100年後の「めっちゃおもろい」を見据えて

オフィスを覆う模造紙
年始の企画会議では、
使った模造紙で会議室を覆った!

この店はこういう店、この会社はこういう会社ですよと消費者に認識させる手伝いをするのがブランディング。デザインの技術はもちろん、先方とコミュニケーションを重ねることが何よりも大切だ。かっこいいデザインだけにこだわりがちなデザイナーのため、芦谷さんは『あなたのための3分間ブランディング』というメルマガを毎週発行している。
「こういうものがあったらおもしろいなぁと感じたことをどんどん形にしていきたいですね。
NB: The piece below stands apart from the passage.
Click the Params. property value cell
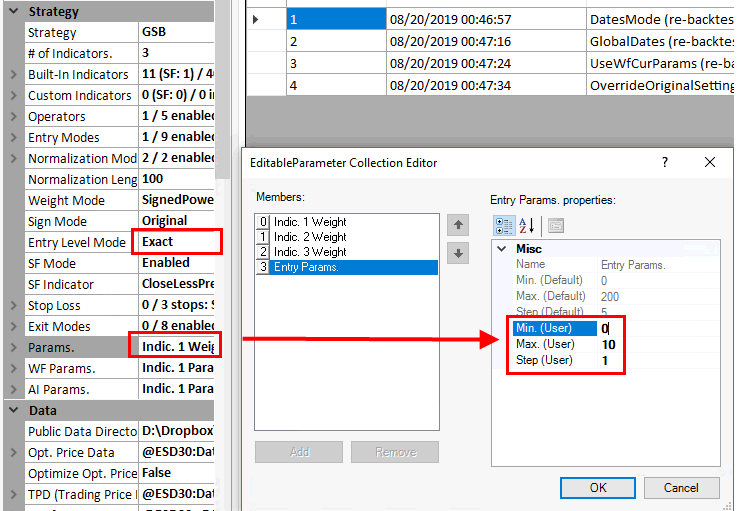 [x=176, y=347]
たとえば中学生が読んでもおもしろい会社案内とか。将来的には大学を創るのが夢なんです。世の中に対する、ドライブという会社のミッションを考えるようになりました」と芦谷さん。
越智さんは「当面はドライブという組織を存続させることに全力を尽くしたいです。1年後のドライブ、100年後のドライブはどうなってるんやろうって考えただけでおもろいじゃないですか」と笑う。
ふたりの話をきいているだけで、理由もなくわくわくしてしまう。ずっと南森町にいてほしいけど、東京や世界に飛び出していく日も近いのかもしれない。この人たちなら、何かやってくれるだろう。